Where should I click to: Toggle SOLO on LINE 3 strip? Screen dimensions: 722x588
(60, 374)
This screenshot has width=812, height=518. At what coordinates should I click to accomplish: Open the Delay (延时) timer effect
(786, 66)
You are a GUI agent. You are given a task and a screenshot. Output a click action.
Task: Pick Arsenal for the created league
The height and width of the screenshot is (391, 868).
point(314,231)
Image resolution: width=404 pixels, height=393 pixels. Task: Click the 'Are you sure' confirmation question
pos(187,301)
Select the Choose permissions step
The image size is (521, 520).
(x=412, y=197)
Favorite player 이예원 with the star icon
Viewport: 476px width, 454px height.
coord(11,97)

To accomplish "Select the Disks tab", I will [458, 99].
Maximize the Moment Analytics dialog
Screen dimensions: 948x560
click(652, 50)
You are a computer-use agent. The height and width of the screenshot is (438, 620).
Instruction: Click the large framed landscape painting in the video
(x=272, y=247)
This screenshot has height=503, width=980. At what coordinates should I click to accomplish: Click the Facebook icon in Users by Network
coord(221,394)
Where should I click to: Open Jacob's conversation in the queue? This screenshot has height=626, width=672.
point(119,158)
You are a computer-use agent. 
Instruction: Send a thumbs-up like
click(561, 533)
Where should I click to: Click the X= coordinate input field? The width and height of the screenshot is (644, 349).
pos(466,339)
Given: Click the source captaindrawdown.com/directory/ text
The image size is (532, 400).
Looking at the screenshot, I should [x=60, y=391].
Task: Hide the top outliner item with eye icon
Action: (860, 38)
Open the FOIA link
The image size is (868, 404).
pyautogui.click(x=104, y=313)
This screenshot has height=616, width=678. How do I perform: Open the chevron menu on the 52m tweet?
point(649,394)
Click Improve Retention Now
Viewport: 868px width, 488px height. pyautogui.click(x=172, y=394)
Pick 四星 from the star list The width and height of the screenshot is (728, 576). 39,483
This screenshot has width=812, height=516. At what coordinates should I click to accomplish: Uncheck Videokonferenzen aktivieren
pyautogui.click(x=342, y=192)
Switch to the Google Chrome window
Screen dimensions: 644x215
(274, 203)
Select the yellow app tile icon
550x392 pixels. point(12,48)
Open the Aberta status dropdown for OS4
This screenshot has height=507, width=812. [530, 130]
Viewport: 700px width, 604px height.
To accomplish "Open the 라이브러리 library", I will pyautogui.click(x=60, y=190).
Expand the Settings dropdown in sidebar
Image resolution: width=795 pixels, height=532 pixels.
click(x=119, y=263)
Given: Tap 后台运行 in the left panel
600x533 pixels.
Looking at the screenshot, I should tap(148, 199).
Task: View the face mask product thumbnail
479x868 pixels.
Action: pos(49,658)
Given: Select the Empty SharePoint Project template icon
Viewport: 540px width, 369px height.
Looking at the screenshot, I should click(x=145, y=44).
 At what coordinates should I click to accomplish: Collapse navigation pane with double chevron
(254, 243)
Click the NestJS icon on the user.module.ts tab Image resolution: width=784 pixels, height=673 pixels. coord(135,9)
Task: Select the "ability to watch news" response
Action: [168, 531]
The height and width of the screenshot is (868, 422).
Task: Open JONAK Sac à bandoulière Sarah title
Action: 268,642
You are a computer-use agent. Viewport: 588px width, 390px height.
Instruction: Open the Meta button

* * *

▶ Your instructions
Return the data in full, with each line kept exactly as it is.

▶ Output for this task
Where should I click to: Toggle SOLO on LINE 3 strip? Screen dimensions: 722x588
(60, 374)
This screenshot has width=812, height=518. At what coordinates should I click to accomplish: Open the Delay (延时) timer effect
(786, 66)
You are a GUI agent. You are given a task and a screenshot. Output a click action.
Task: Pick Arsenal for the created league
The height and width of the screenshot is (391, 868).
point(314,231)
Image resolution: width=404 pixels, height=393 pixels. Task: Click the 'Are you sure' confirmation question
pos(187,301)
Select the Choose permissions step
The image size is (521, 520).
(x=412, y=197)
Favorite player 이예원 with the star icon
Viewport: 476px width, 454px height.
coord(11,97)

To accomplish "Select the Disks tab", I will [458, 99].
Maximize the Moment Analytics dialog
Screen dimensions: 948x560
click(652, 50)
You are a computer-use agent. The height and width of the screenshot is (438, 620).
Instruction: Click the large framed landscape painting in the video
(x=272, y=247)
This screenshot has height=503, width=980. At what coordinates should I click to accomplish: Click the Facebook icon in Users by Network
coord(221,394)
Where should I click to: Open Jacob's conversation in the queue? This screenshot has height=626, width=672.
point(119,158)
You are a computer-use agent. 
Instruction: Send a thumbs-up like
click(561, 533)
Where should I click to: Click the X= coordinate input field? The width and height of the screenshot is (644, 349).
pos(466,339)
Given: Click the source captaindrawdown.com/directory/ text
The image size is (532, 400).
Looking at the screenshot, I should [x=60, y=391].
Task: Hide the top outliner item with eye icon
Action: (860, 38)
Open the FOIA link
The image size is (868, 404).
pyautogui.click(x=104, y=313)
This screenshot has height=616, width=678. How do I perform: Open the chevron menu on the 52m tweet?
point(649,394)
Click Improve Retention Now
Viewport: 868px width, 488px height. pyautogui.click(x=172, y=394)
Pick 四星 from the star list The width and height of the screenshot is (728, 576). 39,483
This screenshot has width=812, height=516. At what coordinates should I click to accomplish: Uncheck Videokonferenzen aktivieren
pyautogui.click(x=342, y=192)
Switch to the Google Chrome window
Screen dimensions: 644x215
(274, 203)
Select the yellow app tile icon
550x392 pixels. point(12,48)
Open the Aberta status dropdown for OS4
This screenshot has height=507, width=812. [530, 130]
Viewport: 700px width, 604px height.
To accomplish "Open the 라이브러리 library", I will pyautogui.click(x=60, y=190).
Expand the Settings dropdown in sidebar
Image resolution: width=795 pixels, height=532 pixels.
click(x=119, y=263)
Given: Tap 后台运行 in the left panel
600x533 pixels.
Looking at the screenshot, I should tap(148, 199).
Task: View the face mask product thumbnail
479x868 pixels.
Action: pos(49,658)
Given: Select the Empty SharePoint Project template icon
Viewport: 540px width, 369px height.
Looking at the screenshot, I should click(x=145, y=44).
 At what coordinates should I click to accomplish: Collapse navigation pane with double chevron
(254, 243)
Click the NestJS icon on the user.module.ts tab Image resolution: width=784 pixels, height=673 pixels. coord(135,9)
Task: Select the "ability to watch news" response
Action: [168, 531]
The height and width of the screenshot is (868, 422).
Task: Open JONAK Sac à bandoulière Sarah title
Action: 268,642
You are a computer-use agent. Viewport: 588px width, 390px height.
Instruction: Open the Meta button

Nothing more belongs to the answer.